コロナ5類移行、国支援策が論点 知事・地方議員維持求める

 新型コロナウイルスの感染症法上の位置付けが5月8日に季節性インフルエンザと同じ「5類」に移行する政府の決定を巡り、全国の知事や地方議員から国の現行支援策を維持するよう求める声が上がっている。各地域で感染再拡大への懸念が根強いためだ。移行の前に実施される、9道府県知事選など4月の統一地方選でも新型コロナ対策が論点になる見通しだ。

オンラインで加藤厚労相(下段右端)と会談する全国知事会長の平井伸治・鳥取県知事(中段左から2人目)ら=13日(全国知事会提供)
オンラインで加藤厚労相(下段右端)と会談する全国知事会長の平井伸治・鳥取県知事(中段左から2人目)ら=13日(全国知事会提供)
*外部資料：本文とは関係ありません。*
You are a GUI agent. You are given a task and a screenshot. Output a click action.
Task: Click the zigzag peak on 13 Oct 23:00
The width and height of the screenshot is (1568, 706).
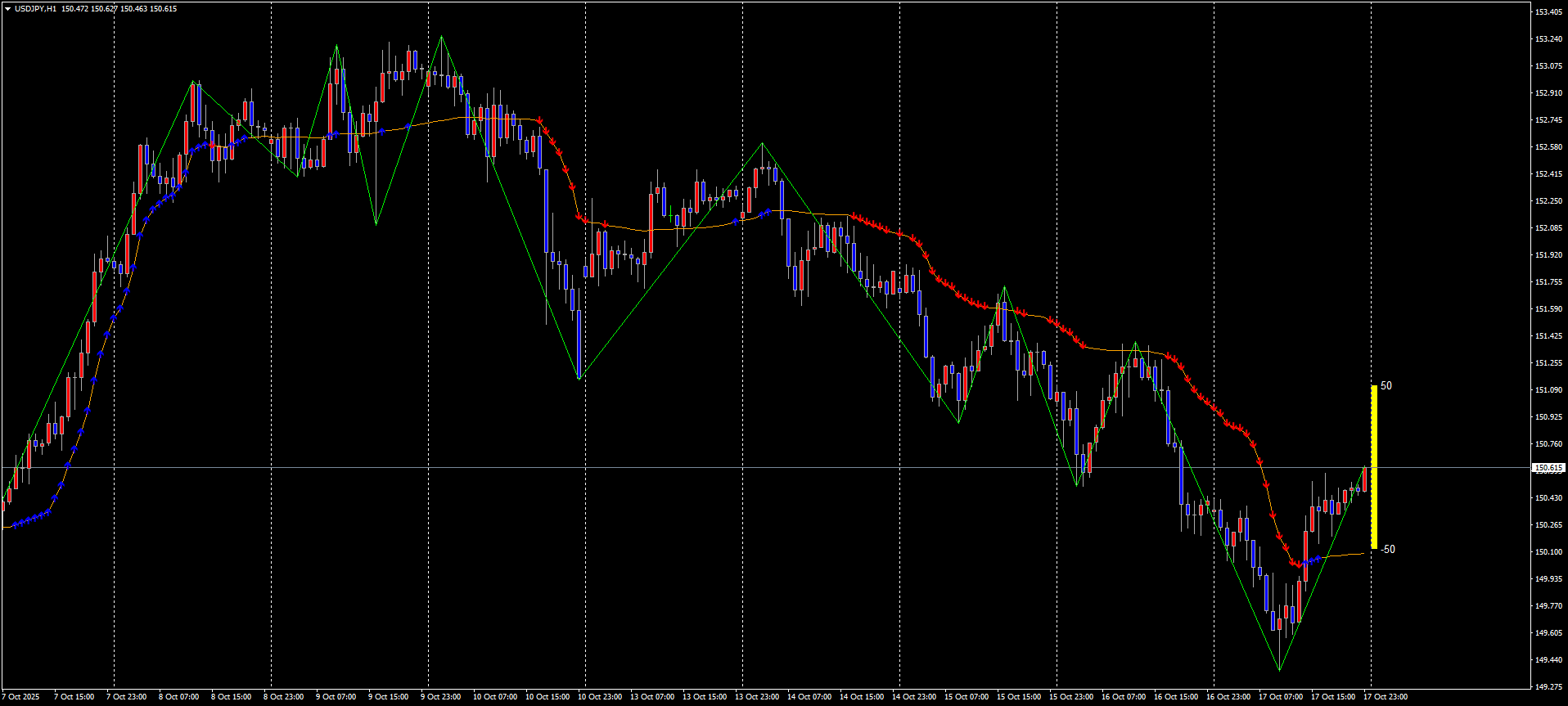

 4月の鳥取県知事選で5選を目指す平井伸治知事(全国知事会長)は13日の加藤勝信厚生労働相とのオンライン会談で「5類に移行してもその過程で医療や高齢者施設の対策が重要になってくる。しっかり対策をお願いしたい」と強調した。
 全国知事会が求めているのは医療費や病床確保、ワクチン接種への国費負担の継続だ。
 4月の大阪府知事選で再選を狙う吉村洋文知事は「感染の流行期は来る」と指摘。同月の北海道知事選で再選を期す鈴木直道知事も自治体の財政力によって地域格差が生じると懸念し、配慮を要求する。
 コロナ対策に取り組んできた自治体議員も支援策の拡充を訴えている。
 4月の富山県議選に立候補する、産婦人科医の種部恭子県議(自民党)は、5類移行で感染ルートが追跡されなくなるとして、高齢者の感染拡大を防ぐ態勢強化を要請。「個人の判断に委ねる」とするマスク着用の政府の新指針に関して感染予防教育の実施を求める。
 5月の東京都足立区議選に出馬する、コロナ災害対策自治体議員の会共同代表の小椋修平区議(立憲民主党)は、物価高騰で家計が厳しくなる中、医療費やワクチン接種を有料化すれば「断念する人が続出することは明らかだ」と主張する。住まいを失った人が感染した際に宿泊療養ができる現在の取り組みを継続すべきだと提唱する。